§ **Texte source**:
• • • • • • •

Pollution plastique : Ottawa finance la recherche autochtone dans le Nord

La ministre de l’Environnement, Julie Dabrusin, a annoncé un investissement de 2,4 millions de dollars pour étudier l’impact de la pollution plastique sur les communautés autochtones. Trois des six projets retenus concernent directement le Yukon, le Nunavut et le Nord canadien.
Menés sur deux ans en partenariat avec le Conseil de recherches en sciences humaines du Canada, ces travaux visent à documenter les répercussions sociales, culturelles et environnementales des déchets plastiques, tout en s’appuyant sur les savoirs traditionnels.
Des initiatives ancrées dans l’Arctique
Le financement soutiendra des projets spécifiques visant à protéger les écosystèmes nordiques.
- Au Yukon : l’Université Memorial collaborera avec la Première Nation des Gwitchin Vuntut pour instaurer un programme communautaire de suivi de la pollution plastique dans leurs eaux et sur leurs terres.
- Au Nunavut : à Arviat, un projet de cartographie évaluera l’impact des plastiques sur la sécurité alimentaire et le bien-être local. L’objectif est de créer un plan d’action dirigé par les Inuits qui pourra servir de modèle à d’autres régions de l’Arctique.

• • • • • • •

§ **Données d'étude**:
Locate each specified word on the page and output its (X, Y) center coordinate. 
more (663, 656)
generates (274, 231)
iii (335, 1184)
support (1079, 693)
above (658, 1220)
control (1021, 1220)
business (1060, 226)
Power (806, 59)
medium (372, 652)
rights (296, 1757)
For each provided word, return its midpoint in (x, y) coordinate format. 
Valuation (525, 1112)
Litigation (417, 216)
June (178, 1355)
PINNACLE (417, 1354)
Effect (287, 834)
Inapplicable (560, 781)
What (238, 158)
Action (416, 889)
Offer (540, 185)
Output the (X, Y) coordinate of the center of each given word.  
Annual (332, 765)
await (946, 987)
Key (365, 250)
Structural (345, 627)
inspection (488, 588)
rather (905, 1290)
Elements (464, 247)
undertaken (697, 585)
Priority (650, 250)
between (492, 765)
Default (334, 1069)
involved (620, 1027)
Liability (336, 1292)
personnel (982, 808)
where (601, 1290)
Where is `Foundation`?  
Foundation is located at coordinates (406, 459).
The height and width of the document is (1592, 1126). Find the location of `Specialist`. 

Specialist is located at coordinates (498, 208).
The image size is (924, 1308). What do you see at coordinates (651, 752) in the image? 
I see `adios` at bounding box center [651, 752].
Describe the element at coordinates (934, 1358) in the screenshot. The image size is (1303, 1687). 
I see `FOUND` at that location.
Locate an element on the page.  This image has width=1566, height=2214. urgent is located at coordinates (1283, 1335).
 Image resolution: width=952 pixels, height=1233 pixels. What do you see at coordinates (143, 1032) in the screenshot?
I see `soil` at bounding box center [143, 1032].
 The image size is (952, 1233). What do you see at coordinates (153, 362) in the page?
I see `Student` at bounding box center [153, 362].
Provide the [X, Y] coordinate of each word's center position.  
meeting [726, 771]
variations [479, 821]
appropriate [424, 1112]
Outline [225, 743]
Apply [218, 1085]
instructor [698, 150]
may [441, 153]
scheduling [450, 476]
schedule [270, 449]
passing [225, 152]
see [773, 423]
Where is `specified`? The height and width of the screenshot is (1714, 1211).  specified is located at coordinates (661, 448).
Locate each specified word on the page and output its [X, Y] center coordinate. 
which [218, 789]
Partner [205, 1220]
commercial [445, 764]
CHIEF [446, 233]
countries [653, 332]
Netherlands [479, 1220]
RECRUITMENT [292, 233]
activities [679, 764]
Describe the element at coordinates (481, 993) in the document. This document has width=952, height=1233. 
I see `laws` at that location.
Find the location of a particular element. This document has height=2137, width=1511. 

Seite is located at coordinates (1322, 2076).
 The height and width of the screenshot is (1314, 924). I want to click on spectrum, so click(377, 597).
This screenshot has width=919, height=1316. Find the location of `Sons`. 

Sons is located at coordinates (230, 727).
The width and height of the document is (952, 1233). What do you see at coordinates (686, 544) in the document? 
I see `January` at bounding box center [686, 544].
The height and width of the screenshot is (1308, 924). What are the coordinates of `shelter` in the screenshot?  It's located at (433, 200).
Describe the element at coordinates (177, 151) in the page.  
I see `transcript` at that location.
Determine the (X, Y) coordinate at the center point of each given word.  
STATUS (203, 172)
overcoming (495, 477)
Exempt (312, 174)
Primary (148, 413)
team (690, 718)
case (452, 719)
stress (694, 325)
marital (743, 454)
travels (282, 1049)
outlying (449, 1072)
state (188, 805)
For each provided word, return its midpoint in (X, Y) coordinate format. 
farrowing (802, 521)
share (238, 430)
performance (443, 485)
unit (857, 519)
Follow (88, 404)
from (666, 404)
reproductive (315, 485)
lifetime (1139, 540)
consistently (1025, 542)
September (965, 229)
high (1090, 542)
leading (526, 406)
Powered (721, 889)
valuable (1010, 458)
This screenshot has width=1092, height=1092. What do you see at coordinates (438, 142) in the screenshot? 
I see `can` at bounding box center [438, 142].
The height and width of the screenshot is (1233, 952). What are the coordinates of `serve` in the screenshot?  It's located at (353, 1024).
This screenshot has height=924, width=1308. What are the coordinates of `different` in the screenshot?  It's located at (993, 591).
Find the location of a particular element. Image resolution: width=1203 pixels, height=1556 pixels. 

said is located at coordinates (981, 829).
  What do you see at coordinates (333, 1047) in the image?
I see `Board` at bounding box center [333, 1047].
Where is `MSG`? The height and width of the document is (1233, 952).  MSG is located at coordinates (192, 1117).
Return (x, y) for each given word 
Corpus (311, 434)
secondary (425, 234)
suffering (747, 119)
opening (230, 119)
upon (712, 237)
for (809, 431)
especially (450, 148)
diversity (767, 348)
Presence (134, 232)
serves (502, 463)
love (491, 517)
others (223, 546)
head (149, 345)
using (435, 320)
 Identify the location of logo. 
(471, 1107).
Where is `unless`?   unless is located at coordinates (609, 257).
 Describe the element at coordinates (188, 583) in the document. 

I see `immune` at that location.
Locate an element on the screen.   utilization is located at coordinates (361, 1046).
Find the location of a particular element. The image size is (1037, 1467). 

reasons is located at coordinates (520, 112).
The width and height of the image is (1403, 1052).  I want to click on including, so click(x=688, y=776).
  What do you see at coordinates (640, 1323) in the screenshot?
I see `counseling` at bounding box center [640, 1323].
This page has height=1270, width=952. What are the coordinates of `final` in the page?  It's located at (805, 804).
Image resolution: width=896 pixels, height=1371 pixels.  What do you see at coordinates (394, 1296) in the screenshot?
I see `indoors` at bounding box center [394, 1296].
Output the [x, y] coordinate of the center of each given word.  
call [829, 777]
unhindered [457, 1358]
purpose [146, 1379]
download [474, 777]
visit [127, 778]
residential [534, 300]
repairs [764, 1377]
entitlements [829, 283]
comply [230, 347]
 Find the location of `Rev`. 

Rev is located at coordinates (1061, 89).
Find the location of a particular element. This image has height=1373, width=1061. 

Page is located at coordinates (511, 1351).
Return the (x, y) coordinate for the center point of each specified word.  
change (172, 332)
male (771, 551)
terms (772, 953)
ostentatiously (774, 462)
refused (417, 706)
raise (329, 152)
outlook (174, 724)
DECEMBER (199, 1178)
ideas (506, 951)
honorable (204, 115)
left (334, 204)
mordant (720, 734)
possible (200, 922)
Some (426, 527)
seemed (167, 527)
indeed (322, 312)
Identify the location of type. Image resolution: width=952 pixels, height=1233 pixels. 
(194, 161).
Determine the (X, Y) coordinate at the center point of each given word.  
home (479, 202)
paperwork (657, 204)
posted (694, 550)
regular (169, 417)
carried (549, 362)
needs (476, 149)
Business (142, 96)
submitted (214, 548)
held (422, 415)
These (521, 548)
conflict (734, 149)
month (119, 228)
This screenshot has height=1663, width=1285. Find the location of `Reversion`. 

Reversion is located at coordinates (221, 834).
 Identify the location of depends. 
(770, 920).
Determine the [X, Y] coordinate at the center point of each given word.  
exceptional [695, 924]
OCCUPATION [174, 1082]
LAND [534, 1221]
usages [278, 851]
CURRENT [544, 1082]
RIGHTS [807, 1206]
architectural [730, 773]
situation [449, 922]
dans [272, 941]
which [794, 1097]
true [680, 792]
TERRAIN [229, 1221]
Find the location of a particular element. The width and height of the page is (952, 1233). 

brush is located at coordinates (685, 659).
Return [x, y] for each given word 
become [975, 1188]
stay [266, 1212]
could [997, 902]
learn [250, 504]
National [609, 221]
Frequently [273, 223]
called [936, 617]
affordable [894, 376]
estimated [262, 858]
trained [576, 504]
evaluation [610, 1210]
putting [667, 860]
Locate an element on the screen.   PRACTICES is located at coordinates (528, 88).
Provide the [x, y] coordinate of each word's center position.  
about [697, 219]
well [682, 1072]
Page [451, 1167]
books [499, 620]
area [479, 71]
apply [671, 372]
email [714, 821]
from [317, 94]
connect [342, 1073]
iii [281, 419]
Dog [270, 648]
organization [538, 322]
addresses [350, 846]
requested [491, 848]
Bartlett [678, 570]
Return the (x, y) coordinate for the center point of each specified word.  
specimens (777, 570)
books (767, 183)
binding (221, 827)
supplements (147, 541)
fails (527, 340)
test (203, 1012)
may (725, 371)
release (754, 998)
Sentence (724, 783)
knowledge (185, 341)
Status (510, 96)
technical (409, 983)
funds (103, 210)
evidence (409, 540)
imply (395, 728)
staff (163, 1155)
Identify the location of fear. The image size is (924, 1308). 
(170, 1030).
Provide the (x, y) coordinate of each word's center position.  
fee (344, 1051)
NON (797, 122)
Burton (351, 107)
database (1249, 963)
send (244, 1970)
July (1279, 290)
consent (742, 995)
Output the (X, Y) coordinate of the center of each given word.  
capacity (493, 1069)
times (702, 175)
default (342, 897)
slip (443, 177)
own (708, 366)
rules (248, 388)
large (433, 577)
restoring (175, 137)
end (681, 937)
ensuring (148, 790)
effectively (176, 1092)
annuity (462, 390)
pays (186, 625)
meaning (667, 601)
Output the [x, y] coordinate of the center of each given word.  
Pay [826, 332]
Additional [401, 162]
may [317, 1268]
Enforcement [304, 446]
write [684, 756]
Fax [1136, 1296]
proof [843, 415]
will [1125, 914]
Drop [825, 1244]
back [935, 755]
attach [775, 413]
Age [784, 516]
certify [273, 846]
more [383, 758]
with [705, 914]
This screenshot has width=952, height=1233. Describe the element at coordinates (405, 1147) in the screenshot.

• • • • • • •

§ **Exercices**:
A: Traduisez en anglais cette phrase du texte sur la pollution plastique : « Le financement soutiendra des projets spécifiques visant à protéger les écosystèmes nordiques. »
B: Poursuivez le texte sur la pollution plastique à partir de sa dernière phrase.

§ **Corrigé**:
A: The funding will support specific projects aimed at protecting northern ecosystems.

B:
- Dans le nord circumpolaire : l’Université de Victoria travaillera avec des gardiens des savoirs et des artistes nordiques pour mieux comprendre la portée culturelle de cette pollution.

(iStock)
Renforcer l’autonomie locale
Cet investissement favorise les partenariats qui combinent les systèmes scientifiques et les savoirs autochtones, a déclaré la ministre Dabrusin.
Selon Environnement et Changement climatique Canada, les résultats de ces recherches orienteront les futures décisions politiques du gouvernement fédéral, qui s’est engagé à atteindre l’objectif de zéro déchet de plastique d’ici 2030.

En plus des projets nordiques, des initiatives similaires seront déployées au Manitoba, en Colombie-Britannique et à l’échelle nationale.